◆ What to work on:
Transcribe each line of the material as it is, and drop any picture.

====== Given data

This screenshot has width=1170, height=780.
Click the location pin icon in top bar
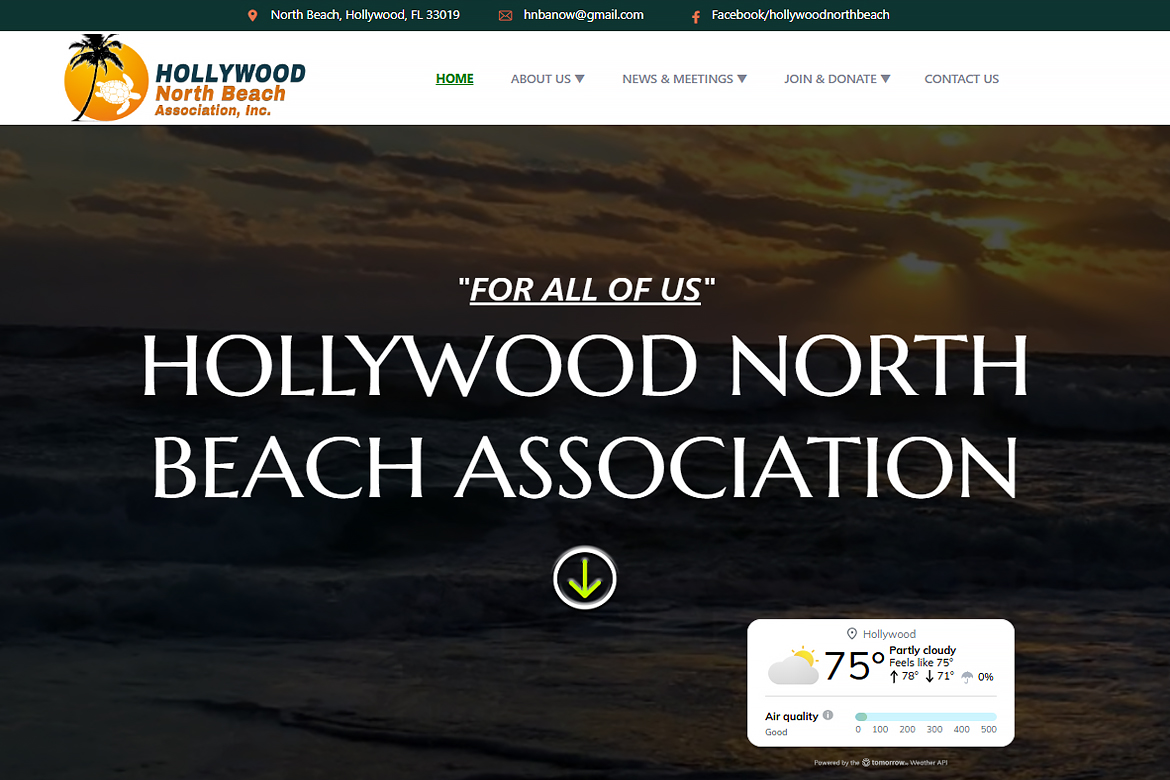pos(252,15)
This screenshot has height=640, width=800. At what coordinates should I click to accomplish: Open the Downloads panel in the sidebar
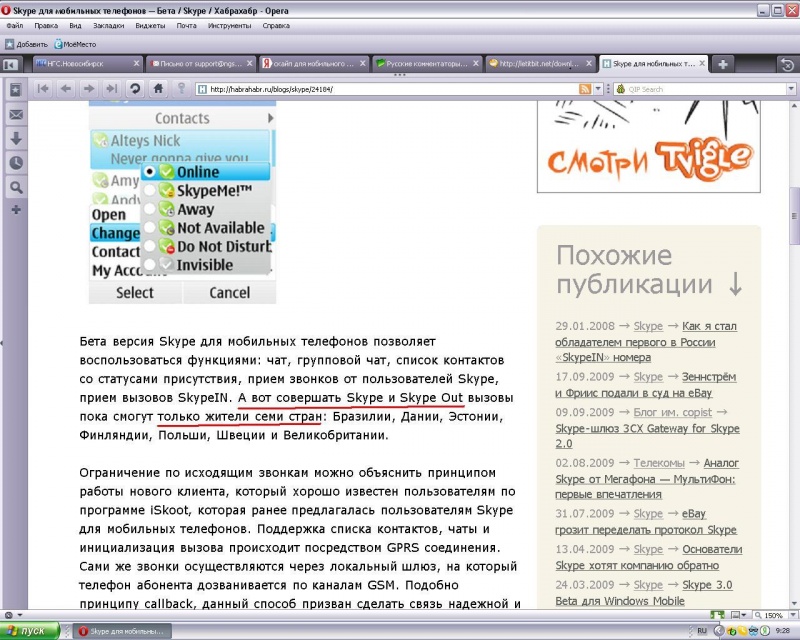16,138
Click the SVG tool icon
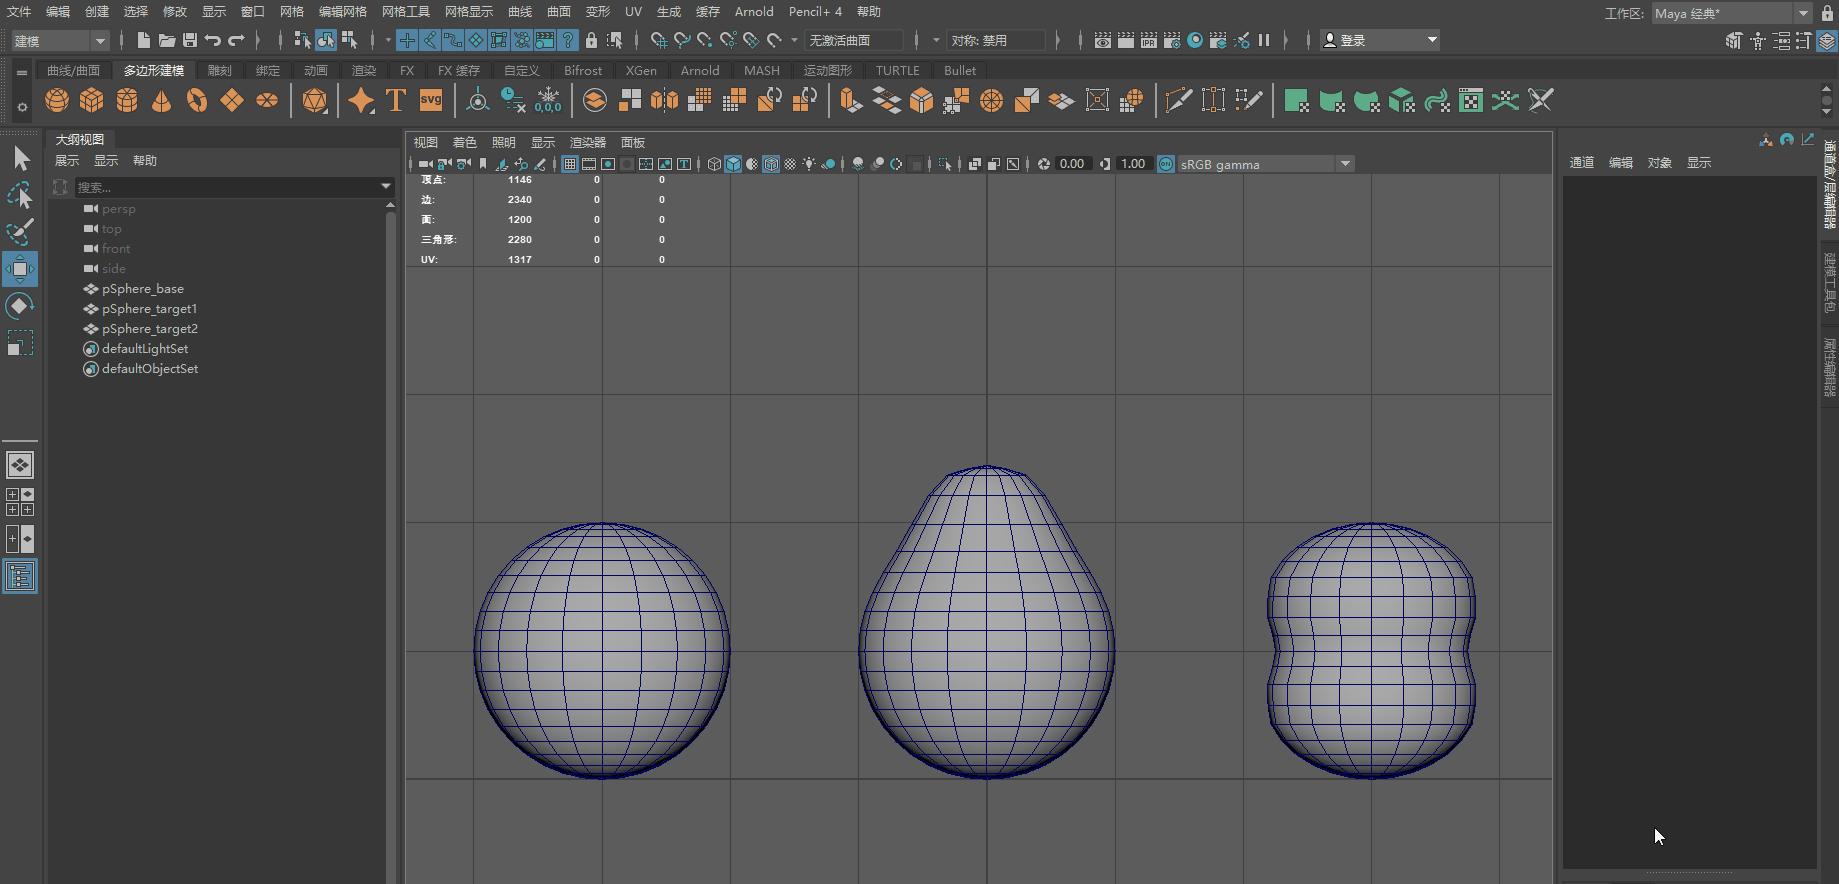The image size is (1839, 884). pos(431,101)
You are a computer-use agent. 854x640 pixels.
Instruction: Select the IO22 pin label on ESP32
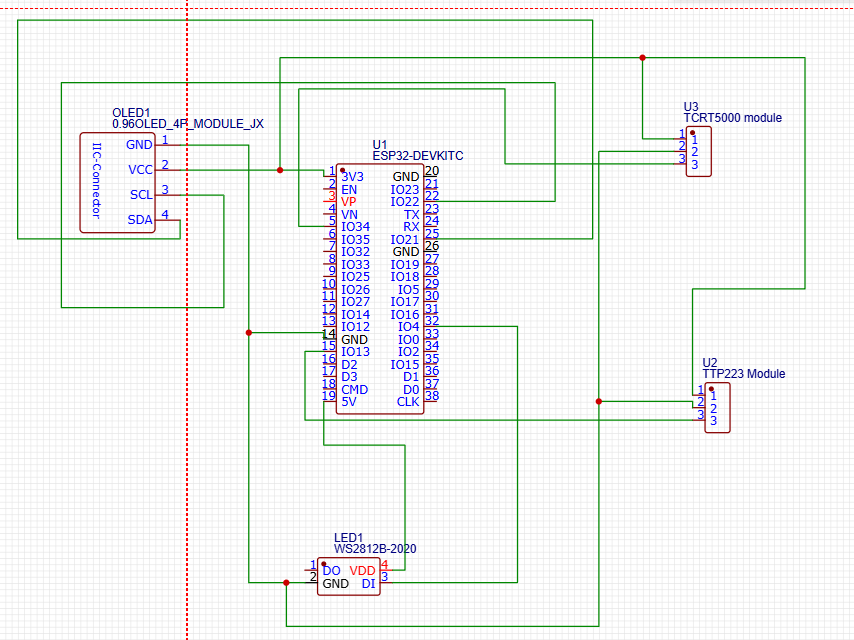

============

◆ Output of the task:
This screenshot has width=1170, height=780.
Click the location pin icon in top bar
pos(252,15)
This screenshot has height=640, width=800. At what coordinates should I click to accomplish: Open the Downloads panel in the sidebar
16,138
Click the SVG tool icon
The image size is (1839, 884). pos(431,101)
You are a computer-use agent. 854x640 pixels.
Instruction: Select the IO22 pin label on ESP32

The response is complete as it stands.